“The aforementioned Oleg Konychev?”
“If you knew, what did you need me for?”
“Making sure what I’m getting myself into.”
“And?”
“I have a feeling I’ll meet up with Uncle Efim and his axman later tonight.”
“Be careful.”
“I plan to. But I’ve got another feeling that those two may be the least of my worries.”
I broke the connection and called Victoria. Voicemail. I did the right thing. I told her where I was and where I was headed and that I believed Konychev was headed there too. She’d send the cavalry—but in this weather they wouldn’t make it before I finished my business with Nosferatu.
The snow narrowed the Taconic to one lane, but the traffic thinned too. Impatient commuters turned off as they neared home.
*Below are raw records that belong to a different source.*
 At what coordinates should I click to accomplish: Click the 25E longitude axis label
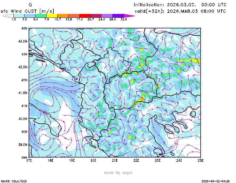tap(201, 160)
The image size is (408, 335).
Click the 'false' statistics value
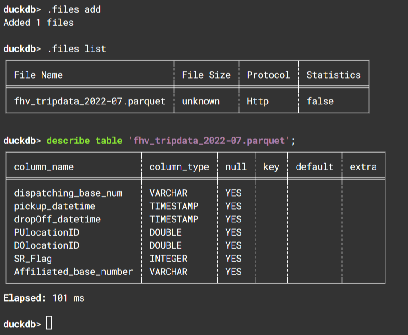[320, 101]
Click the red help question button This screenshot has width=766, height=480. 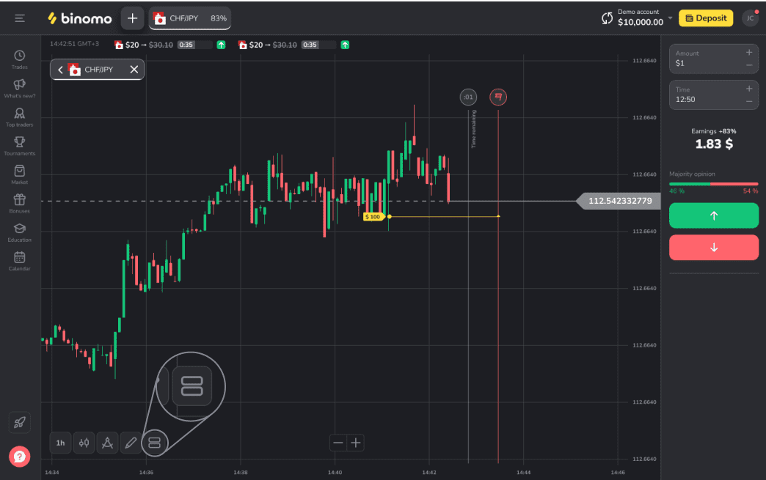point(20,457)
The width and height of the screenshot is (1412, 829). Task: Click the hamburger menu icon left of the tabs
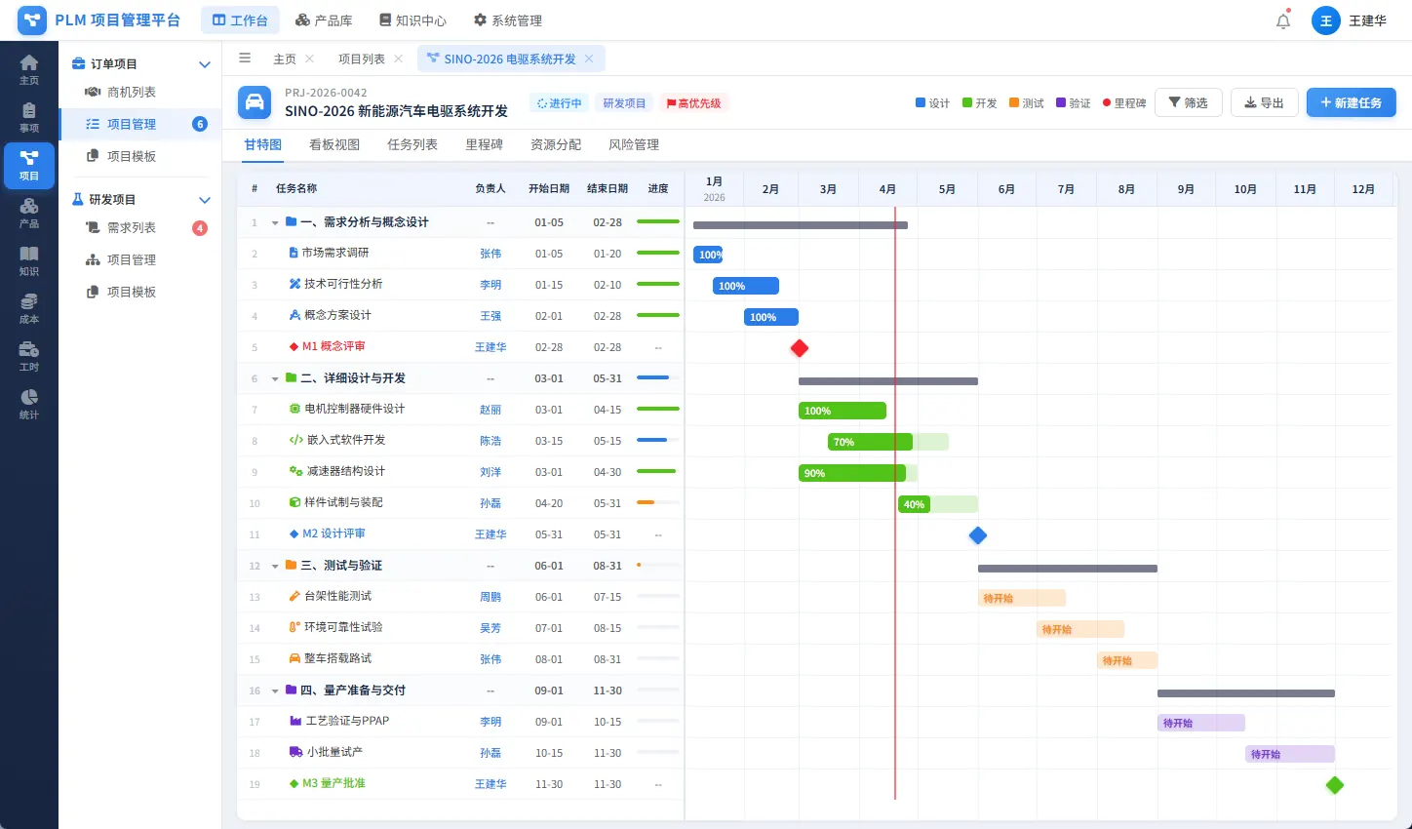point(246,59)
Eventually, a sparse parade of well-spaced cars marched north at a steady thirty miles per hour through Westchester, Putnam, and Dutchess counties. I kept two hands on the wheel, two eyes and half my attention on the road. The rest of me pondered how a seventeen-year-old girl could so successfully confound organized crime. I thought I understood why she’d want to, but not why she thought she could get away with it. Maybe she didn’t expect to.
A chicken’s hardly a bird, a woman’s hardly a person—one of our less appealing, but no less illuminating, sayings. It speaks more to the insecurity of Russian men than the tough-mindedness of our female counterparts. Still, I was unlikely to cite it to Victoria.
The women I knew in the camps were the strongest people there. They had to defend themselves, not only against the elements, the guards and the system—they had to keep other zeks at bay too. It wasn’t uncommon to wake up to a corpse on the sploshnye nary —communal sleeping boards—with a knife wound in the chest or neck, next to where the object of his unwanted attention had spent the night.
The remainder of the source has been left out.